* REQUIRED ACTION: Repeat the data below with no changes.

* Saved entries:
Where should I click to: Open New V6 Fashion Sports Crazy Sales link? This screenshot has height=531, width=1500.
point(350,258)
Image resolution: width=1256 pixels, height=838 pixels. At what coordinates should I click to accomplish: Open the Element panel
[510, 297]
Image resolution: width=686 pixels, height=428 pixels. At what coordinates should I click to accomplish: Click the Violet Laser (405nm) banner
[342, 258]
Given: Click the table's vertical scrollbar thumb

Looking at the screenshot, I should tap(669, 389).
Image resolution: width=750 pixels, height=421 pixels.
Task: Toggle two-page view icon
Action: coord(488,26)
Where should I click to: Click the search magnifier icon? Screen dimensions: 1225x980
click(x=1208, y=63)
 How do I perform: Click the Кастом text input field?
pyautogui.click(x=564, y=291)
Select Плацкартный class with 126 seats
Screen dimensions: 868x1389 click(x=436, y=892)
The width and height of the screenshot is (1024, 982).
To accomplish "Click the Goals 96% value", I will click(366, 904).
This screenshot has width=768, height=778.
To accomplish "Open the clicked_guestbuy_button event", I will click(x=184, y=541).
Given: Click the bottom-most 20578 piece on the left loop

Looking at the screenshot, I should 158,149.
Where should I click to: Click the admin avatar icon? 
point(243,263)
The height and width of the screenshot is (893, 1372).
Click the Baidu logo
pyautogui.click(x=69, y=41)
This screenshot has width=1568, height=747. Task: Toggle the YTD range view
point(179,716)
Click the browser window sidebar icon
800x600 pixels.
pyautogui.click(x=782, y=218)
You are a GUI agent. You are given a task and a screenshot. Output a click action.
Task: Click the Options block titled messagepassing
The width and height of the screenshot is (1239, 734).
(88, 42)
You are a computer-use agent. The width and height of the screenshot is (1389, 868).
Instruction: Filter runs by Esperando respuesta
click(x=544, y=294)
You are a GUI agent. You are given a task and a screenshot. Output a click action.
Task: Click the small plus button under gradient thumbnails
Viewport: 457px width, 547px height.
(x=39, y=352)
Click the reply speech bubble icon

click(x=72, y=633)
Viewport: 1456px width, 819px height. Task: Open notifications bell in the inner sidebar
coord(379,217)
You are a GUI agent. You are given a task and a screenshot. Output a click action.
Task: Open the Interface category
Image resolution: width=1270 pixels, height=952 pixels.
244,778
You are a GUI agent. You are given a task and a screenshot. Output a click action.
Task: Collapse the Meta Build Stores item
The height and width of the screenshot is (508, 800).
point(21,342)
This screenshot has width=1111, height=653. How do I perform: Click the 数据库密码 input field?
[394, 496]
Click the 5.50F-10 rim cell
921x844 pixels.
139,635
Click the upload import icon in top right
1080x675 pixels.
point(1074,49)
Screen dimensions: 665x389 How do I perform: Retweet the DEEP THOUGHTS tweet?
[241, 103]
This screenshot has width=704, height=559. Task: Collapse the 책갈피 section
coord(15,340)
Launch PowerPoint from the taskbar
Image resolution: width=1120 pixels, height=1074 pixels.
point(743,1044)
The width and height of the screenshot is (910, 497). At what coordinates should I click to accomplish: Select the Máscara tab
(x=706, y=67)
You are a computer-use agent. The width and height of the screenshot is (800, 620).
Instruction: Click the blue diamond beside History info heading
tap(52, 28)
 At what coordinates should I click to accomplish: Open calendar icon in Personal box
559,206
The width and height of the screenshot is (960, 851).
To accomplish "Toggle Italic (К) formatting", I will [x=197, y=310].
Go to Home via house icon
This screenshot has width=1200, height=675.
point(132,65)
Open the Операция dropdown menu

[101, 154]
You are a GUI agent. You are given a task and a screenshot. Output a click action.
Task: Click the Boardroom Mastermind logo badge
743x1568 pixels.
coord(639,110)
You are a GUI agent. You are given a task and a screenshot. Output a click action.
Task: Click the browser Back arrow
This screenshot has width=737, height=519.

* OUTPUT OF THE EXERCISE:
Where should I click to: Open New V6 Fashion Sports Crazy Sales link? This screenshot has height=531, width=1500.
point(350,258)
Image resolution: width=1256 pixels, height=838 pixels. At what coordinates should I click to accomplish: Open the Element panel
[510, 297]
Image resolution: width=686 pixels, height=428 pixels. At what coordinates should I click to accomplish: Click the Violet Laser (405nm) banner
[342, 258]
Given: Click the table's vertical scrollbar thumb

Looking at the screenshot, I should tap(669, 389).
Image resolution: width=750 pixels, height=421 pixels.
Task: Toggle two-page view icon
Action: coord(488,26)
Where should I click to: Click the search magnifier icon? Screen dimensions: 1225x980
click(x=1208, y=63)
 How do I perform: Click the Кастом text input field?
pyautogui.click(x=564, y=291)
Select Плацкартный class with 126 seats
Screen dimensions: 868x1389 click(x=436, y=892)
The width and height of the screenshot is (1024, 982).
To accomplish "Click the Goals 96% value", I will click(366, 904).
This screenshot has width=768, height=778.
To accomplish "Open the clicked_guestbuy_button event", I will click(x=184, y=541).
Given: Click the bottom-most 20578 piece on the left loop

Looking at the screenshot, I should 158,149.
Where should I click to: Click the admin avatar icon? 
point(243,263)
The height and width of the screenshot is (893, 1372).
Click the Baidu logo
pyautogui.click(x=69, y=41)
This screenshot has width=1568, height=747. Task: Toggle the YTD range view
point(179,716)
Click the browser window sidebar icon
800x600 pixels.
pyautogui.click(x=782, y=218)
You are a GUI agent. You are given a task and a screenshot. Output a click action.
Task: Click the Options block titled messagepassing
The width and height of the screenshot is (1239, 734).
(88, 42)
You are a computer-use agent. The width and height of the screenshot is (1389, 868).
Instruction: Filter runs by Esperando respuesta
click(x=544, y=294)
You are a GUI agent. You are given a task and a screenshot. Output a click action.
Task: Click the small plus button under gradient thumbnails
Viewport: 457px width, 547px height.
(x=39, y=352)
Click the reply speech bubble icon

click(x=72, y=633)
Viewport: 1456px width, 819px height. Task: Open notifications bell in the inner sidebar
coord(379,217)
You are a GUI agent. You are given a task and a screenshot. Output a click action.
Task: Open the Interface category
Image resolution: width=1270 pixels, height=952 pixels.
244,778
You are a GUI agent. You are given a task and a screenshot. Output a click action.
Task: Collapse the Meta Build Stores item
The height and width of the screenshot is (508, 800).
point(21,342)
This screenshot has width=1111, height=653. How do I perform: Click the 数据库密码 input field?
[394, 496]
Click the 5.50F-10 rim cell
921x844 pixels.
139,635
Click the upload import icon in top right
1080x675 pixels.
point(1074,49)
Screen dimensions: 665x389 How do I perform: Retweet the DEEP THOUGHTS tweet?
[241, 103]
This screenshot has width=704, height=559. Task: Collapse the 책갈피 section
coord(15,340)
Launch PowerPoint from the taskbar
Image resolution: width=1120 pixels, height=1074 pixels.
point(743,1044)
The width and height of the screenshot is (910, 497). At what coordinates should I click to accomplish: Select the Máscara tab
(x=706, y=67)
You are a computer-use agent. The width and height of the screenshot is (800, 620).
Instruction: Click the blue diamond beside History info heading
tap(52, 28)
 At what coordinates should I click to accomplish: Open calendar icon in Personal box
559,206
The width and height of the screenshot is (960, 851).
To accomplish "Toggle Italic (К) formatting", I will [x=197, y=310].
Go to Home via house icon
This screenshot has width=1200, height=675.
point(132,65)
Open the Операция dropdown menu

[101, 154]
You are a GUI agent. You are given a task and a screenshot. Output a click action.
Task: Click the Boardroom Mastermind logo badge
743x1568 pixels.
coord(639,110)
You are a GUI agent. You are given a task and a screenshot. Output a click action.
Task: Click the browser Back arrow
This screenshot has width=737, height=519.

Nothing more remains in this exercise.